EXERCISE.
Where does the string "view" appear in the records? Copy every line that contains it.

START EXERCISE DATA

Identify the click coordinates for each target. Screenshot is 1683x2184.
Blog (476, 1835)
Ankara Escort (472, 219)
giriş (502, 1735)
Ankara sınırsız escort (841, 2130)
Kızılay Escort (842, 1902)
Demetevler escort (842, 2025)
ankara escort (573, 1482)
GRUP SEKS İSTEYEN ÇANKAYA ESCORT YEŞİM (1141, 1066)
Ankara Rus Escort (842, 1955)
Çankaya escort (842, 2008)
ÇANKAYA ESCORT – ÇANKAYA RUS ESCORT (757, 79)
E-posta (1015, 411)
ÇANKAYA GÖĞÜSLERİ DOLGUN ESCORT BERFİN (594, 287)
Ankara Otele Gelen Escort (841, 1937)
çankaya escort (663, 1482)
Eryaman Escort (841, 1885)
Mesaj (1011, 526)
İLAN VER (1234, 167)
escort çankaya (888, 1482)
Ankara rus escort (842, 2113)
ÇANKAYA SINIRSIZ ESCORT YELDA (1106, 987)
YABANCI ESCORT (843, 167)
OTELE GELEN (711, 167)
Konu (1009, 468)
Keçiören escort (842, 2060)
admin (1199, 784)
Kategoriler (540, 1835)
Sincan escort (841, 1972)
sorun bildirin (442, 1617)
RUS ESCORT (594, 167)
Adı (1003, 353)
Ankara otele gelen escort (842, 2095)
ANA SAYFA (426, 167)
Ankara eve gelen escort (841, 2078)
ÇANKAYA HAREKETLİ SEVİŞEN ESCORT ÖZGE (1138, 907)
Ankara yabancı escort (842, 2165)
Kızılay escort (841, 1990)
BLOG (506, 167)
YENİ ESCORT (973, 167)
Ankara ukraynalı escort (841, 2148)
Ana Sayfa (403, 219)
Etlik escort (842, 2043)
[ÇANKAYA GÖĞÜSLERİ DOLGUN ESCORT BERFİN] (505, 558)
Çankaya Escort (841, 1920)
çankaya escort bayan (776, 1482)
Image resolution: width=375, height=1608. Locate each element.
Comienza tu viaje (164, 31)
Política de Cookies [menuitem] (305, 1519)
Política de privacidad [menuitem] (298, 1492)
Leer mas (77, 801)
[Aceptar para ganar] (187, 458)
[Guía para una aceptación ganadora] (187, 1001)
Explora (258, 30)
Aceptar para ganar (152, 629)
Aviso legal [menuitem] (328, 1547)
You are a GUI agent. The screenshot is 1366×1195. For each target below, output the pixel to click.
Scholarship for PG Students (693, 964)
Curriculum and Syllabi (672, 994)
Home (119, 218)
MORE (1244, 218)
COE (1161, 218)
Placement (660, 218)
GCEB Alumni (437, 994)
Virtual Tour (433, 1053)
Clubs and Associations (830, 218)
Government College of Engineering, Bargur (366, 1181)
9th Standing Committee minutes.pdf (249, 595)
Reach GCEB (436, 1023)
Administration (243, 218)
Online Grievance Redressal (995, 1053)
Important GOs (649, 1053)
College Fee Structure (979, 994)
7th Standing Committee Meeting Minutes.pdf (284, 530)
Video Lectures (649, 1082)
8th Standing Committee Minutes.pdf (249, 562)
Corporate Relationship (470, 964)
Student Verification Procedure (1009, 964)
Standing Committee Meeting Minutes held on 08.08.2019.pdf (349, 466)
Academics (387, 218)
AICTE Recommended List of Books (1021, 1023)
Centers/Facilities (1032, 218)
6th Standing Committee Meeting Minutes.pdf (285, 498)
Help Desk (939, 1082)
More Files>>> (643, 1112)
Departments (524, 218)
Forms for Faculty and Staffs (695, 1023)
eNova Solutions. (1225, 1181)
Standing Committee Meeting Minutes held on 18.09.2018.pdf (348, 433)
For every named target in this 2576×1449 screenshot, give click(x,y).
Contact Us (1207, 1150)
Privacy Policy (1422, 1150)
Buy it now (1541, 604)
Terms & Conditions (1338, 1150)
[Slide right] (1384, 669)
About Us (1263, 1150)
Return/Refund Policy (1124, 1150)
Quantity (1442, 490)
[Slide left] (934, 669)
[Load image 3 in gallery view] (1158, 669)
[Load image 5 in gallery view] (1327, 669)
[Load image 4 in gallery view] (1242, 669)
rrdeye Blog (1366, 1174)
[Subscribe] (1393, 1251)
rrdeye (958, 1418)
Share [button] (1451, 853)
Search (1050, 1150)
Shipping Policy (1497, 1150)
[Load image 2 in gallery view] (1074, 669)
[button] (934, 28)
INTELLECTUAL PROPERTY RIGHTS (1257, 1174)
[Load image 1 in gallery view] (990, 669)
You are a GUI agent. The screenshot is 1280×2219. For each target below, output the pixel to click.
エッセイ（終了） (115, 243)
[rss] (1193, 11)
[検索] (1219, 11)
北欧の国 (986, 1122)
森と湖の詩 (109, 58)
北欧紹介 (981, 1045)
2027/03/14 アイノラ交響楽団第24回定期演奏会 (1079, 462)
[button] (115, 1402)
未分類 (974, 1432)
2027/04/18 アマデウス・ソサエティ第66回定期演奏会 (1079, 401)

END EXERCISE DATA

RESULT OF THE TASK.
[Load image 3 in gallery view] (1158, 669)
[Load image 5 in gallery view] (1327, 669)
[Load image 4 in gallery view] (1242, 669)
[Load image 2 in gallery view] (1074, 669)
[Load image 1 in gallery view] (990, 669)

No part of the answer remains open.